In Ally's instance, several other factors could account for the alleged disparate impact of dealer markups. These factors include a borrower's creditworthiness, the characteristics of the vehicle, the timing, location, and structure of the deal, the composition of a creditor's portfolio, customer monthly payment constraints, competing dealer or credit offers, promotional financing or incentive campaigns, and inventory reduction considerations. The CFPB and DOJ were never required to address these flaws in their allegations because the matter was not subjected to the scrutiny of an administrative proceeding and was instead settled.

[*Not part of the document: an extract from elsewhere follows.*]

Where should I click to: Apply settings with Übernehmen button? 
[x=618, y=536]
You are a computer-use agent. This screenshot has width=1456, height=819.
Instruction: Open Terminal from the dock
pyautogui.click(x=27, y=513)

The CFPB's settlement of its claims against Ally was not made on strictly monetary terms. The settlement terms also required that Ally implement certain policies and procedures in order to ensure compliance with the ECOA going forward. Most striking is the requirement for Ally to conduct "quarterly and annual analysis of portfolio-wide retail installment contract pricing data for disparities on a prohibited basis resulting from [Ally's] dealer compensation policy that reflects the same methods and controls the CFPB and the DOJ applied in their analyses …" In other words, although the CFPB has acknowledged its methodology is faulty, it is now requiring that Ally use the same methods in analyzing its portfolio.

Although guidance and regulatory settlements of enforcement actions don't have the force of law, agency pronouncements must be taken seriously by market participants, because the cost of being subjected to a CFPB investigation, even if it does not result in a CFPB enforcement action, is enormous. In the dealer markup context, the CFPB has repeatedly promised "to ensure that the market for auto lending provides fair, equitable and nondiscriminatory access to credit for consumers." As such, indirect auto lenders ignore the Ally settlement and the March 21, 2013, guidance at their own peril, however misguided the CFPB's actions may seem.

Lenders should review their policies and procedures to show a good-faith effort in complying with the ECOA. Here's a list to get started:

  • Maintain records for substantiating markups, such as borrower's creditworthiness, the characteristics of the vehicle, the timing, location, and structure of the deal, the composition of a creditor's portfolio, customer monthly payment constraints, competing dealer or credit offers, promotional financing or incentive campaigns, and inventory reduction considerations;
  • Depending on the size of your institution, perform an analysis of the lender's portfolio (dealer-specific and portfolio-wide) for potential disparities on a prohibited basis in pricing, underwriting, or other aspects of the credit transaction;
  • Adopt a fair lending policy statement, train employees, monitor compliance and coordinate with your regular dealers to do the same;
  • Commence prompt corrective action against dealers, including termination of the business relationship, when analysis identifies unexplained disparities on a prohibited basis; and
  • Provide meaningful oversight of fair lending compliance by management and, where appropriate, the financial institution's board of directors.